Délivrances, de Toni Morrison

God Help the Child, de Toni Morrison, lu par Toni Morrison, Random House Audio, 2015, 192 pages.
Édition française : Délivrances, de Toni Morrison, traduit de l’anglais (États-Unis) par Christine Laferriere, 10-18, 2016, 192 pages.

L’histoire

Dans son onzième roman, qui se déroule à l’époque actuelle, Toni Morrison décrit sans concession des personnages longtemps prisonniers de leurs souvenirs et de leurs traumatismes.
Au centre du récit, une jeune femme qui se fait appeler Bride. La noirceur de sa peau lui confère une beauté hors norme. Au fil des ans et des rencontres, elle connaît doutes, succès et atermoiements. Mais une fois délivrée du mensonge – à autrui ou à elle-même – et du fardeau de l’humiliation, elle saura, comme les autres, se reconstruire et envisager l’avenir avec sérénité.

Note : 4/5

Mon humble avis

Toujours dans l’idée de suivre les auteures qui me plaisent, j’ai regardé par curiosité ce qu’on trouvait en livre audio des œuvres de Toni Morrison et quand j’ai vu que God Help the Child était lu par elle-même, je n’ai pas hésité. Comme vous le savez probablement déjà, j’aime tout particulièrement les livres audios, et la voix du narrateur est primordiale : un bon livre lu de façon ennuyeuse devient un vrai calvaire, et à l’inverse un très bon narrateur peut rendre la lecture d’un livre passable bien plus entraînante (j’en avais fait l’expérience pour Le Cirque des Rêves d’Erin Morgenstern par exemple). Mais l’écoute de livres audios prend une toute autre dimension lorsque c’est l’auteur·e elle·lui-même qui lit son œuvre. J’avais déjà eu l’occasion d’écouter Neil Gaiman et Amy Poehler, dans des genres tout à fait différents d’ailleurs, et c’était un plaisir. De même pour God Help the Child, même si Toni Morrison n’a pas la voix la plus entraînante et qu’il faut parfois s’accrocher un peu pour ne pas perdre le fil. Ses intonations, ses pauses et son rythme de lecture en revanche sont un réel ajout au livre lui-même.

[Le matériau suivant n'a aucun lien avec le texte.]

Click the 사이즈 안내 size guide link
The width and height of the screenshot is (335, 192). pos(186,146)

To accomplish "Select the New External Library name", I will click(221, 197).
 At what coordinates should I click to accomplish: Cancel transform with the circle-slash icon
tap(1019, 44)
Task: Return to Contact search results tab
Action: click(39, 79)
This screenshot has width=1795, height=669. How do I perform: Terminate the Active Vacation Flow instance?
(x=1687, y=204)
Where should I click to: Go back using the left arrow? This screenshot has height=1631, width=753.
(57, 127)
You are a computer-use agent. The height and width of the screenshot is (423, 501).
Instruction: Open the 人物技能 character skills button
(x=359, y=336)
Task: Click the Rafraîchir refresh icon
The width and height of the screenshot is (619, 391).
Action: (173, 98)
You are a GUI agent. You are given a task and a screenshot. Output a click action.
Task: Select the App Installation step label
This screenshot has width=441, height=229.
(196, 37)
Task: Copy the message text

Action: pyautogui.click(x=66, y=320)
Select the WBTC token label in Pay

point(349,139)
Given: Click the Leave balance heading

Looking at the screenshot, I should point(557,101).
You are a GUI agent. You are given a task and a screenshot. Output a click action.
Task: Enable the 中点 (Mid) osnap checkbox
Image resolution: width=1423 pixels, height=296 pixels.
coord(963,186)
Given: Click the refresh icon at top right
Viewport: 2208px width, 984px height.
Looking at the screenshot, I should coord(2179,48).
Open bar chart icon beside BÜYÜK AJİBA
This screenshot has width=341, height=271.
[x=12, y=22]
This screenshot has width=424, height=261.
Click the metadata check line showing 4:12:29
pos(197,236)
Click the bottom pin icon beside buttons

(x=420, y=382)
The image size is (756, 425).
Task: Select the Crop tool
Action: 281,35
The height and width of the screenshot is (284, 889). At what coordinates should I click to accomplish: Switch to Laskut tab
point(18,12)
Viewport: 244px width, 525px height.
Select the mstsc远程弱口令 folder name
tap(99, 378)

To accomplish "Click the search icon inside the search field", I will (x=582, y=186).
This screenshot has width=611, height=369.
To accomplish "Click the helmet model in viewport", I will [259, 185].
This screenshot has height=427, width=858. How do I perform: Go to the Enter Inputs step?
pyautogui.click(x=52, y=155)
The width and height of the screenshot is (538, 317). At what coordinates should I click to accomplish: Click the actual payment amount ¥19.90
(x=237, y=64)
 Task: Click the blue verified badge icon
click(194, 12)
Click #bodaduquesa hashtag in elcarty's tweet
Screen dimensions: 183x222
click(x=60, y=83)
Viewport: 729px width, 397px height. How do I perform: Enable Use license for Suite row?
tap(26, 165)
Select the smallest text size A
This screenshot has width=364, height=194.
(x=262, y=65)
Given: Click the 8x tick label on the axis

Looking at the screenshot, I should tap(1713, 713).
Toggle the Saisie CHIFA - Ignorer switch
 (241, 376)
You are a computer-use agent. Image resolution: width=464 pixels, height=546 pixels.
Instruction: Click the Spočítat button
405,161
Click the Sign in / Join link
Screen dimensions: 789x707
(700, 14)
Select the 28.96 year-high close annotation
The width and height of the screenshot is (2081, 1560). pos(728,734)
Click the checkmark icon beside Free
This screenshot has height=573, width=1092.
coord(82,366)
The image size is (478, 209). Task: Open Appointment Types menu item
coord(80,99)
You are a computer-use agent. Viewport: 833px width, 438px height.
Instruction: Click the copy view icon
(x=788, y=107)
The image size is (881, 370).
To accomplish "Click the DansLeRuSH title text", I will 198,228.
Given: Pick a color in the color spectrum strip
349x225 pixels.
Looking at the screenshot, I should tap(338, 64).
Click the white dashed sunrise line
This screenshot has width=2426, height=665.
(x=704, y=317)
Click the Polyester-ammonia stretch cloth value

On retrouve des sujets chers au cœur de l’auteure : la famille, les relations plus ou moins saines que les personnages entretiennent, que ce soit une mère avec sa fille, des ami·e·s ou des amants. Le colorisme est un des thèmes abordés extensivement dans le livre : la peau de Bride est si noire qu’elle provoque des réactions très fortes chez les autres, qu’ils soient noirs ou non. Si elle en souffre dans sa jeunesse, notamment parce que sa mère la rejette à cause de cela, elle parvient à en faire une force et à se servir de sa beauté.

Tout au long de l’histoire, l’accent est mis sur les personnages, en particulier Bride, mais l’auteure nous présente également d’autres points de vue, les narrateurs changent pour qu’on puisse avoir une idée plus complète de la situation et des sentiments des personnages. La mère de Bride, que cette dernière doit appeler « Sweetness » et non « maman », s’exprime à plusieurs reprises dans le roman et ses propos envers sa fille, dont elle veut se distancier à cause de la noirceur de sa peau, sont assez terrifiants. Bien sûr, la force du roman vient du fait que la fiction reflète bel et bien un phénomène réel, et c’est cela qui amène à réfléchir.

Une très belle lecture donc !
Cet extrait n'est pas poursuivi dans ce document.